## The task
The first line of the entries through the line bearing "Toggle the hamburger": copy these lines exactly and return nothing else.

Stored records
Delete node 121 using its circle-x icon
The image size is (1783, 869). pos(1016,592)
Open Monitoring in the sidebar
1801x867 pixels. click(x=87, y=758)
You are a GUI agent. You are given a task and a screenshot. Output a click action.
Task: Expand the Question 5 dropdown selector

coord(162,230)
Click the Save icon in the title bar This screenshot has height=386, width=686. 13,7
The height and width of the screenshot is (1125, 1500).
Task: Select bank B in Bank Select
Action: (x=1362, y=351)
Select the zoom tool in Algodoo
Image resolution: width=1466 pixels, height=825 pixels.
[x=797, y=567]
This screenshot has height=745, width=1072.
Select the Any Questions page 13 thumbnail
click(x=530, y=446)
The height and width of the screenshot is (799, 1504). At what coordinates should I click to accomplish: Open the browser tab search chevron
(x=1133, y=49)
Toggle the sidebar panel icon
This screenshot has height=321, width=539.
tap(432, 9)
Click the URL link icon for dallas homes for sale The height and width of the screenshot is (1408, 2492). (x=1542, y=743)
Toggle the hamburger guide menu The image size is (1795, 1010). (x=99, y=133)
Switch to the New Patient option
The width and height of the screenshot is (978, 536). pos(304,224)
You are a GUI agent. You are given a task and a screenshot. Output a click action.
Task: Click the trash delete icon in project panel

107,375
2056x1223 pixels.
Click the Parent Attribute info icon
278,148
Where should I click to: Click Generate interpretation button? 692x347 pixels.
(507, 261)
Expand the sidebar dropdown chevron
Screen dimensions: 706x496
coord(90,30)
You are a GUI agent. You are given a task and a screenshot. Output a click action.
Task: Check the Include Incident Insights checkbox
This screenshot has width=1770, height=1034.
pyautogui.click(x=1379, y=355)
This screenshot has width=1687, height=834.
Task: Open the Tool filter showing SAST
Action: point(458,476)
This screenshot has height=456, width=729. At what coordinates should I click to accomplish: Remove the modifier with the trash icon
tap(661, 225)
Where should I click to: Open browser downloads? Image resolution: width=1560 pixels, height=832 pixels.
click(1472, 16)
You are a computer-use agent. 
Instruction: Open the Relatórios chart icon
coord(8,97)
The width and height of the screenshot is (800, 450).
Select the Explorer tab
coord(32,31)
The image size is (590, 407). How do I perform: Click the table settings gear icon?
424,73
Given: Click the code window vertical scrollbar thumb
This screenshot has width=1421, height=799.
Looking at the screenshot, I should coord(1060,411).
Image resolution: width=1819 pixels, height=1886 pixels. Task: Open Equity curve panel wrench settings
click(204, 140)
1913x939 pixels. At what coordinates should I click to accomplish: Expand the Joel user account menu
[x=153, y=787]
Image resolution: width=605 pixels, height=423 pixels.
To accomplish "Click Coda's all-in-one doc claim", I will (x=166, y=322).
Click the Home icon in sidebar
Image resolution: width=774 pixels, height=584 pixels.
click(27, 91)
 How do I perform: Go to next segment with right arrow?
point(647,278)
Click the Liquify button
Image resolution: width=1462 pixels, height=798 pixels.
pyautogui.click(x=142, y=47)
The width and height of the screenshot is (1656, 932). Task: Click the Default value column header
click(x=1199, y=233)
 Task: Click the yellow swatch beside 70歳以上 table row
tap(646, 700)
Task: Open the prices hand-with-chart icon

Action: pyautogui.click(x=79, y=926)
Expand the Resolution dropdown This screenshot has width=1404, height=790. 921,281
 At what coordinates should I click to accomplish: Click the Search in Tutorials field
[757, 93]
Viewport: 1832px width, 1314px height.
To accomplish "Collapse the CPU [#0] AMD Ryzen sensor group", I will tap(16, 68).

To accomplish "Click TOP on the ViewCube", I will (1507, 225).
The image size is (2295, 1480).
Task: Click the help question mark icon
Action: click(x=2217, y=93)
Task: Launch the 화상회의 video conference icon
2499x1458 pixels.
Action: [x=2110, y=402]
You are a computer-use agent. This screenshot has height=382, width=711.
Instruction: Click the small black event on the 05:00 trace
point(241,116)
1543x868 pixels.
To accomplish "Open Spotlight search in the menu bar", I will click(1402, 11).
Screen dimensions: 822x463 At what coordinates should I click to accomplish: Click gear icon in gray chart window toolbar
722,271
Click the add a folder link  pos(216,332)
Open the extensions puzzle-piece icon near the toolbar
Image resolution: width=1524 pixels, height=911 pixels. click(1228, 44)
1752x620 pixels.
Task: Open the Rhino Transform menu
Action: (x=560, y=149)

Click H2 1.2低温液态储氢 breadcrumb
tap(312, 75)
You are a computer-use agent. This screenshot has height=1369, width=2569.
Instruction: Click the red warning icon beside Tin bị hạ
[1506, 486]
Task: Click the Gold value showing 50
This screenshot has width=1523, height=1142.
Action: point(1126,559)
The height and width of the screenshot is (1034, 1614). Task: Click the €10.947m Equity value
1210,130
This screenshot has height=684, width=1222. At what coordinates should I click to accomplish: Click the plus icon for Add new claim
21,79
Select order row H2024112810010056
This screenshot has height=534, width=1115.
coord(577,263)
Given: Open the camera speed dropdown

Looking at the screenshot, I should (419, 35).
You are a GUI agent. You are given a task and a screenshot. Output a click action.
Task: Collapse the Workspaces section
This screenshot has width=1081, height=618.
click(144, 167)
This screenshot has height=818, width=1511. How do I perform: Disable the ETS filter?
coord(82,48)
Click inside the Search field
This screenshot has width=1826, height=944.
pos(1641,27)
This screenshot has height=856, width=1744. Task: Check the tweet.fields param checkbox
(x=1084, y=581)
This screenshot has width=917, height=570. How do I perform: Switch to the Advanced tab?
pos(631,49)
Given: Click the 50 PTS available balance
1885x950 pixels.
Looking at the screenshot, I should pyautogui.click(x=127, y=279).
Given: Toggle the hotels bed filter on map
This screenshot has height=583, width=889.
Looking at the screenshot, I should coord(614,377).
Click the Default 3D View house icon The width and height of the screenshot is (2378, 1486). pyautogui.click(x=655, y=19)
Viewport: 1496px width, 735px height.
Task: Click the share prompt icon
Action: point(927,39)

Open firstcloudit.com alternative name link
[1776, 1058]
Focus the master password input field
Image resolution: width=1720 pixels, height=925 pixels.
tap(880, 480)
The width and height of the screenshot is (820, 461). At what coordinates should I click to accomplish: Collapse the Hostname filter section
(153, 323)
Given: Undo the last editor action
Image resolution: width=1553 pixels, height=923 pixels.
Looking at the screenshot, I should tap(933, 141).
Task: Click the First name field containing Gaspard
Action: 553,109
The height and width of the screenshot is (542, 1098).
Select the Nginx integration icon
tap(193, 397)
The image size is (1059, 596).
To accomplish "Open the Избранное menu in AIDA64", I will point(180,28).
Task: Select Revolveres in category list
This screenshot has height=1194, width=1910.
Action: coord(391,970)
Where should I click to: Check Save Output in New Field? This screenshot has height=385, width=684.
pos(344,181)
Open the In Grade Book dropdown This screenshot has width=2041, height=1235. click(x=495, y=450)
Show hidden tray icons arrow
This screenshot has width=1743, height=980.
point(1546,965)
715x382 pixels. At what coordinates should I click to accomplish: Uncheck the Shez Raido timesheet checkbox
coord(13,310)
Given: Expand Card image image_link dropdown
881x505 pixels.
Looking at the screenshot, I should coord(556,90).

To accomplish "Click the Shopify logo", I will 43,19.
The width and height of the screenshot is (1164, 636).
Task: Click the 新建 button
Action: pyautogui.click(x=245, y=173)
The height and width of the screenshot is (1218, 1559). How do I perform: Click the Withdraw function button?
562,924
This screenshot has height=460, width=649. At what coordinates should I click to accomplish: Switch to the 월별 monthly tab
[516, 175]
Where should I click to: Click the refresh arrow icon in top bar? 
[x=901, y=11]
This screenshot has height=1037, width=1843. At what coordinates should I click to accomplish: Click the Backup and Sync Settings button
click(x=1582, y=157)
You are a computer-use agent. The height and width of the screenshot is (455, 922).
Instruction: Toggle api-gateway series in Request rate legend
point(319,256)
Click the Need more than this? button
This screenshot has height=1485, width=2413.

## Solved exercise
Delete node 121 using its circle-x icon
The image size is (1783, 869). pos(1016,592)
Open Monitoring in the sidebar
1801x867 pixels. click(x=87, y=758)
You are a GUI agent. You are given a task and a screenshot. Output a click action.
Task: Expand the Question 5 dropdown selector

coord(162,230)
Click the Save icon in the title bar This screenshot has height=386, width=686. 13,7
The height and width of the screenshot is (1125, 1500).
Task: Select bank B in Bank Select
Action: (x=1362, y=351)
Select the zoom tool in Algodoo
Image resolution: width=1466 pixels, height=825 pixels.
[x=797, y=567]
This screenshot has height=745, width=1072.
Select the Any Questions page 13 thumbnail
click(x=530, y=446)
The height and width of the screenshot is (799, 1504). At what coordinates should I click to accomplish: Open the browser tab search chevron
(x=1133, y=49)
Toggle the sidebar panel icon
This screenshot has height=321, width=539.
tap(432, 9)
Click the URL link icon for dallas homes for sale The height and width of the screenshot is (1408, 2492). (x=1542, y=743)
Toggle the hamburger guide menu The image size is (1795, 1010). (x=99, y=133)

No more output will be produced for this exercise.